▶ _Item position entries_
-- start --

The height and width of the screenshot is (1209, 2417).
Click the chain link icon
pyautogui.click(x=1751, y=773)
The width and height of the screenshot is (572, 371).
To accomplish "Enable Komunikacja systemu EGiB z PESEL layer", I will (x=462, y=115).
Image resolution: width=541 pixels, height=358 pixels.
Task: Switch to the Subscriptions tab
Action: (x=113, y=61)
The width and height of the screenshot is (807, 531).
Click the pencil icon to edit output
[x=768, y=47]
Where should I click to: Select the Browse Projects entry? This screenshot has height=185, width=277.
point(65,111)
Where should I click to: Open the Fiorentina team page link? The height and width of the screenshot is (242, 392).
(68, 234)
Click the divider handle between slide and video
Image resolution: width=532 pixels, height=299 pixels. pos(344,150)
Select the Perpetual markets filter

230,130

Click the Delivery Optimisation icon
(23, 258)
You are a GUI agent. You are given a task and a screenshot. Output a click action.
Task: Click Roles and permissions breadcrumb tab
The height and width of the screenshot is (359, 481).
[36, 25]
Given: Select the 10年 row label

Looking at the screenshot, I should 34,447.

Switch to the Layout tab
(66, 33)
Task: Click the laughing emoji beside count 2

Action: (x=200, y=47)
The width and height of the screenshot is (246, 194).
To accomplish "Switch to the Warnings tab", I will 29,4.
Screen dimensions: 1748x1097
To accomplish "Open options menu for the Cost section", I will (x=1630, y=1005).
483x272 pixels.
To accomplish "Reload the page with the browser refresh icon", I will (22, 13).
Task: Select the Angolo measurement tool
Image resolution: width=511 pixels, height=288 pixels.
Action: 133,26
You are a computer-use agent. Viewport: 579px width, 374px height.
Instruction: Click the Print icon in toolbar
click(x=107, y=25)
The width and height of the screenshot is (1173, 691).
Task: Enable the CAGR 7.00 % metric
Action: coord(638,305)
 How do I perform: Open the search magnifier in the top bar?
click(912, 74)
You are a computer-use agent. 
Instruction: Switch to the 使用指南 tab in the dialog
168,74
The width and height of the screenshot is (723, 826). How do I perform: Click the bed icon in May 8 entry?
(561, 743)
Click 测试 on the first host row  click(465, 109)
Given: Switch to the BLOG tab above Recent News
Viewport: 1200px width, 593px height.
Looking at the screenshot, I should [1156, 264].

-- end --

▶ _TASK INSTRUCTIONS_
Copy all of the records above word for word, line by line.

▶ _RESULT OF THIS EXERCISE_
The height and width of the screenshot is (1209, 2417).
Click the chain link icon
pyautogui.click(x=1751, y=773)
The width and height of the screenshot is (572, 371).
To accomplish "Enable Komunikacja systemu EGiB z PESEL layer", I will (x=462, y=115).
Image resolution: width=541 pixels, height=358 pixels.
Task: Switch to the Subscriptions tab
Action: (x=113, y=61)
The width and height of the screenshot is (807, 531).
Click the pencil icon to edit output
[x=768, y=47]
Where should I click to: Select the Browse Projects entry? This screenshot has height=185, width=277.
point(65,111)
Where should I click to: Open the Fiorentina team page link? The height and width of the screenshot is (242, 392).
(68, 234)
Click the divider handle between slide and video
Image resolution: width=532 pixels, height=299 pixels. pos(344,150)
Select the Perpetual markets filter

230,130

Click the Delivery Optimisation icon
(23, 258)
You are a GUI agent. You are given a task and a screenshot. Output a click action.
Task: Click Roles and permissions breadcrumb tab
The height and width of the screenshot is (359, 481).
[36, 25]
Given: Select the 10年 row label

Looking at the screenshot, I should 34,447.

Switch to the Layout tab
(66, 33)
Task: Click the laughing emoji beside count 2

Action: (x=200, y=47)
The width and height of the screenshot is (246, 194).
To accomplish "Switch to the Warnings tab", I will 29,4.
Screen dimensions: 1748x1097
To accomplish "Open options menu for the Cost section", I will (x=1630, y=1005).
483x272 pixels.
To accomplish "Reload the page with the browser refresh icon", I will (22, 13).
Task: Select the Angolo measurement tool
Image resolution: width=511 pixels, height=288 pixels.
Action: 133,26
You are a computer-use agent. Viewport: 579px width, 374px height.
Instruction: Click the Print icon in toolbar
click(x=107, y=25)
The width and height of the screenshot is (1173, 691).
Task: Enable the CAGR 7.00 % metric
Action: coord(638,305)
 How do I perform: Open the search magnifier in the top bar?
click(912, 74)
You are a computer-use agent. 
Instruction: Switch to the 使用指南 tab in the dialog
168,74
The width and height of the screenshot is (723, 826). How do I perform: Click the bed icon in May 8 entry?
(561, 743)
Click 测试 on the first host row  click(465, 109)
Given: Switch to the BLOG tab above Recent News
Viewport: 1200px width, 593px height.
Looking at the screenshot, I should [1156, 264].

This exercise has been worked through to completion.